La sperimentazione a Mantova

Più tempo a disposizione per la famiglia, meno inquinamento nell’aria (sino a 42 tonnellate di anidride carbonica) e risparmio di denaro per lavoratori e aziende. È il risultato della sperimentazione di smart working condotta dal comitato imprenditoria femminile della Camera di Commercio di Mantova in collaborazione con Ats, Regione e Comune di Mantova. Una sperimentazione durata tre anni coinvolgendo 21 imprese di varie dimensioni e 250 persone, risulta che per ogni giorno di lavoro fuori dall’ufficio nel triennio, ciascun dipendente ha guadagnato mediamente 56 minuti di tempo, pari a quasi 45 ore di tempo vita in un anno.

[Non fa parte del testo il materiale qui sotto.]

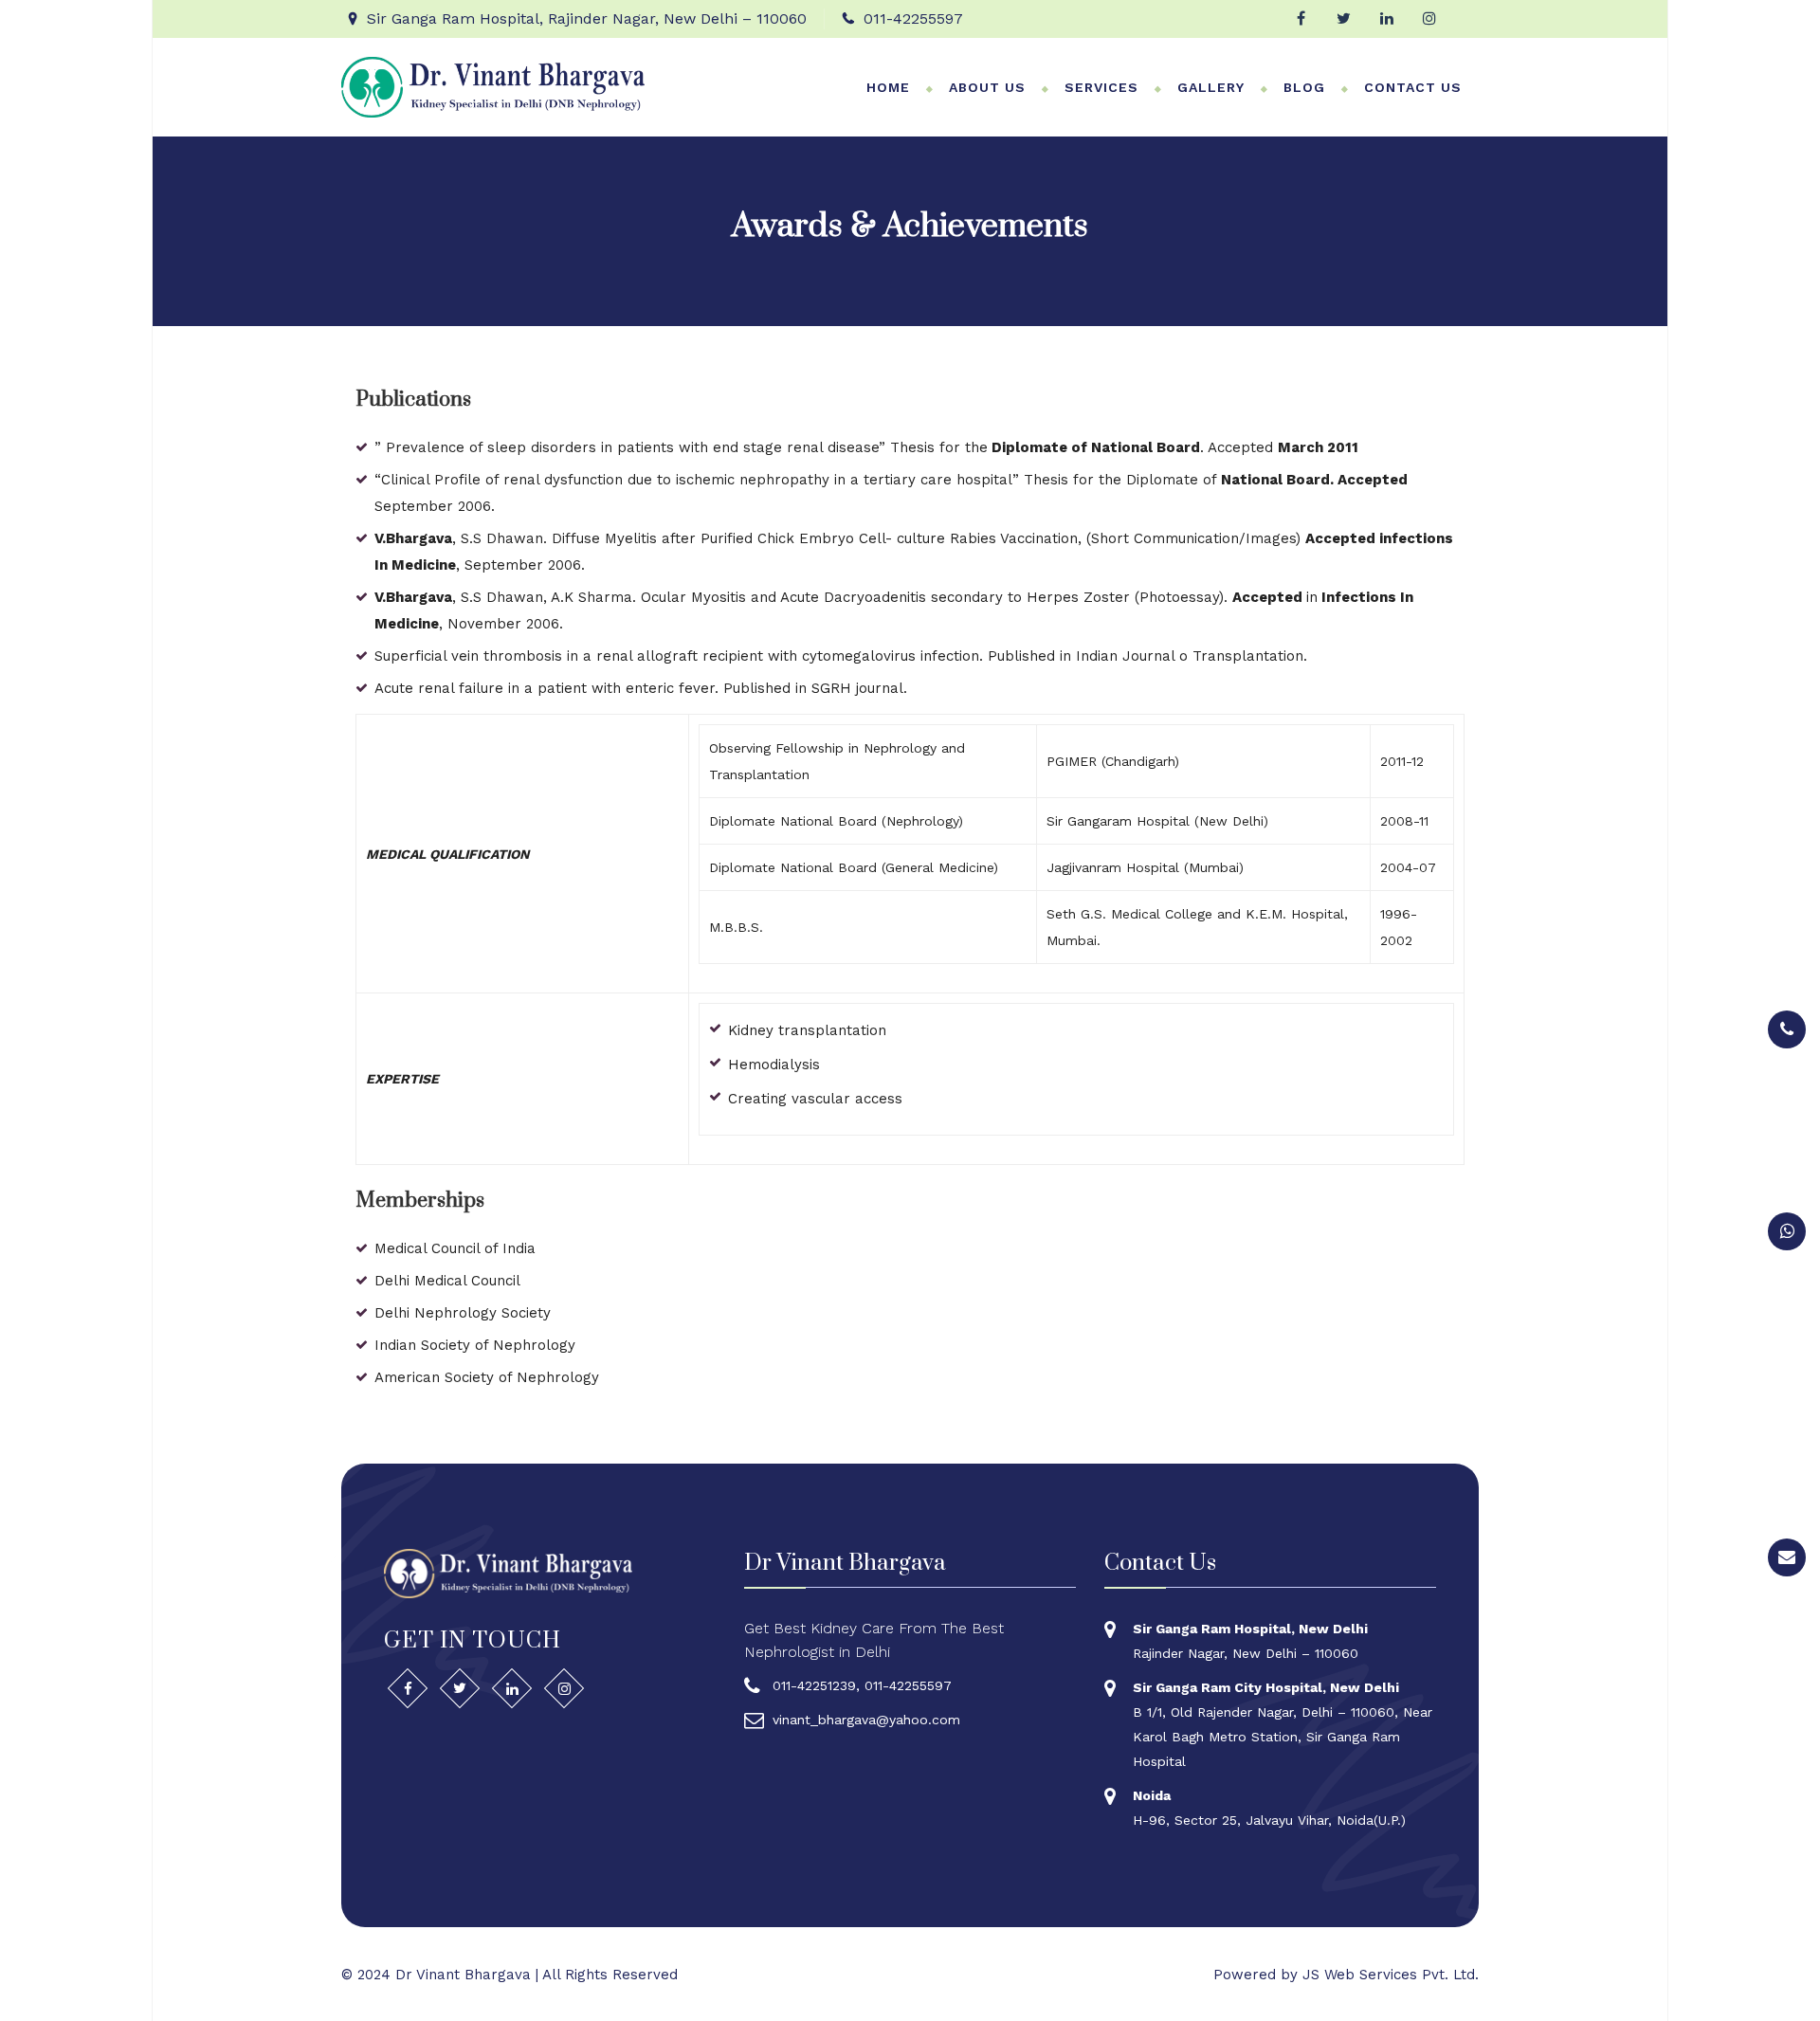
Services (1101, 87)
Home (888, 87)
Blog (1304, 87)
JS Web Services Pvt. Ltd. (1390, 1974)
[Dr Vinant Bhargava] (493, 86)
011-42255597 (913, 18)
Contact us (1413, 87)
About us (987, 87)
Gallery (1211, 87)
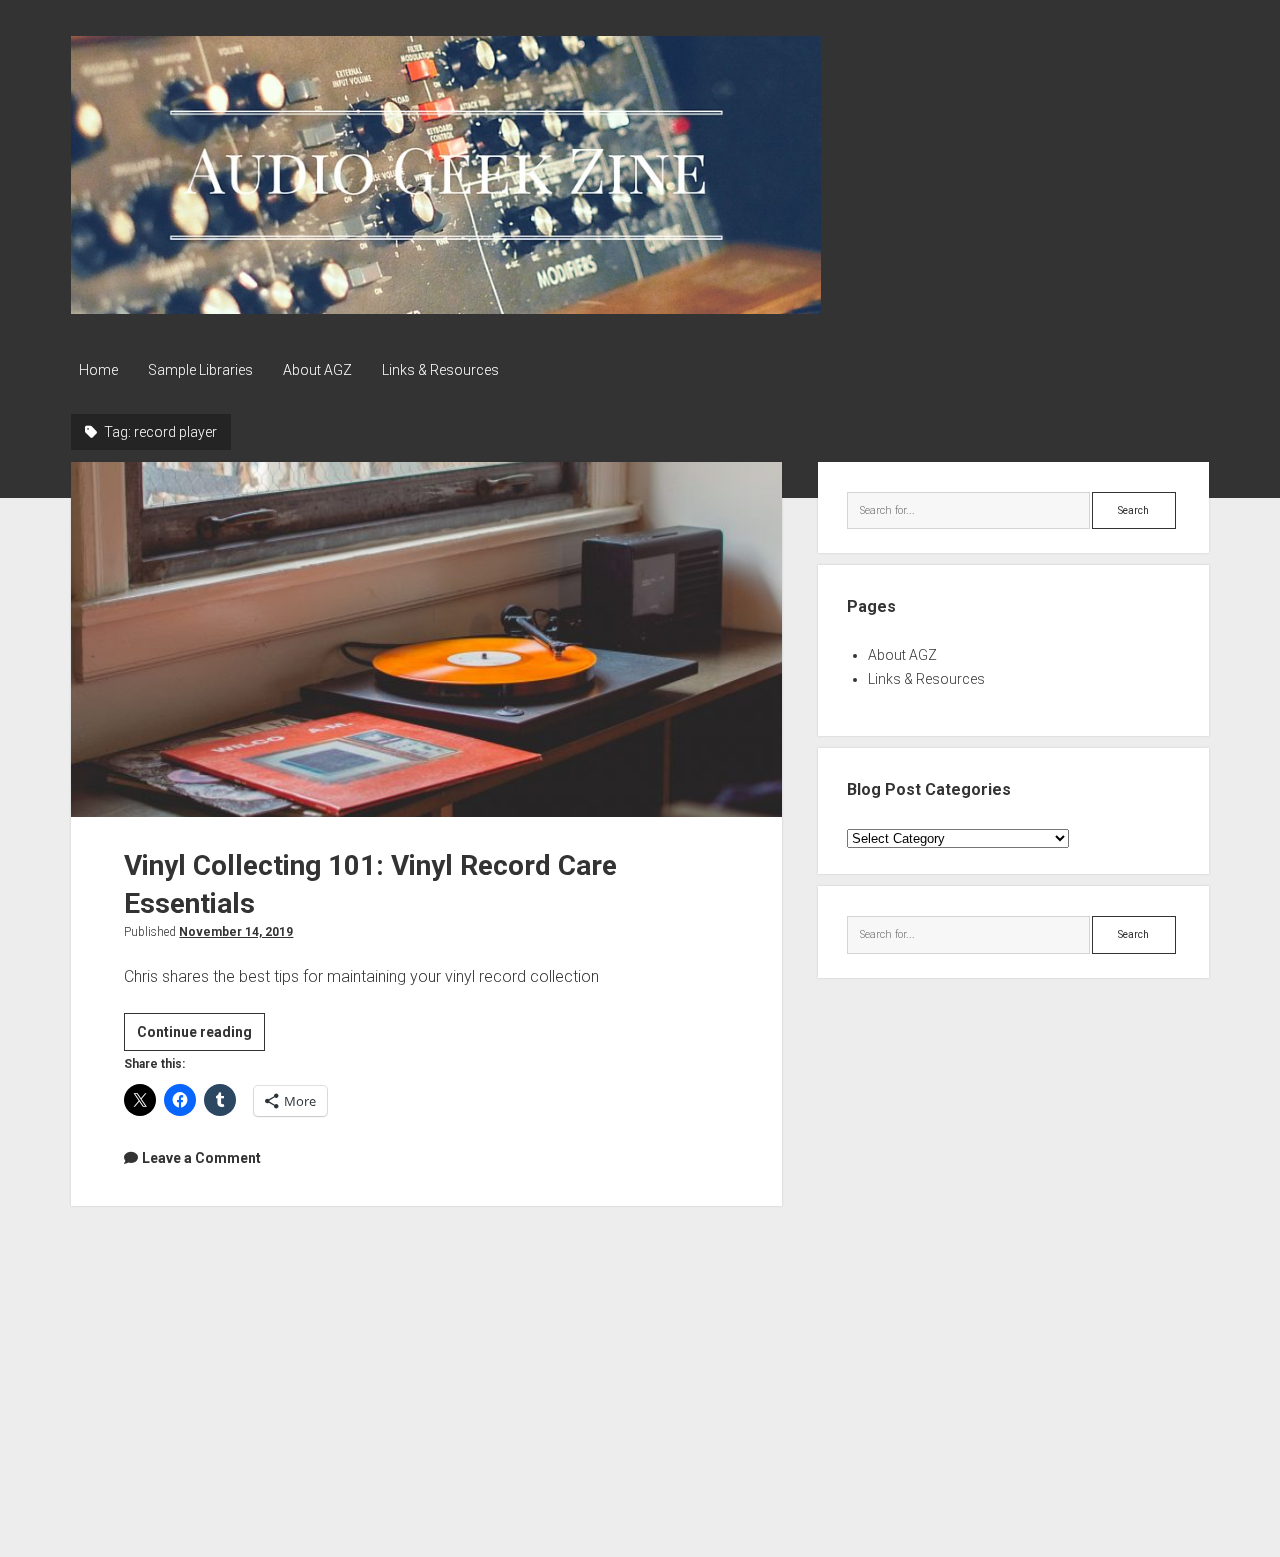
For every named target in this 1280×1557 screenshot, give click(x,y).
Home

E tutto questo tempo risparmiato è stato reinvestito per il 69% nella famiglia, nel tempo libero e nello sport, per il restante 31% nel lavoro. Grazie ai chilometri non percorsi (più di 304mila km) anche l’aria di Mantova e del suo hinterland è stata meno inquinata. Sono state, infatti, evitate emissioni pari a 42 tonnellate di anidride carbonica per il cui assorbimento sarebbe stata necessaria l’attività di 2.792 alberi. Sotto il profilo economico questo si traduce in un risparmio complessivo, per tutti gli smart workers coinvolti nei tre anni, di 780mila euro, pari a una media di 22 euro al giorno risparmiato (tra spese di trasporto, servizi scuola, baby sitting altro). E anche il beneficio economico per le  aziende è stato stimato in 513 euro all’anno risparmiati per ogni smart worker coinvolto, ottenuto grazie al tempo  re-investito e alla maggiore concentrazione che porta a una  maggiore produttività.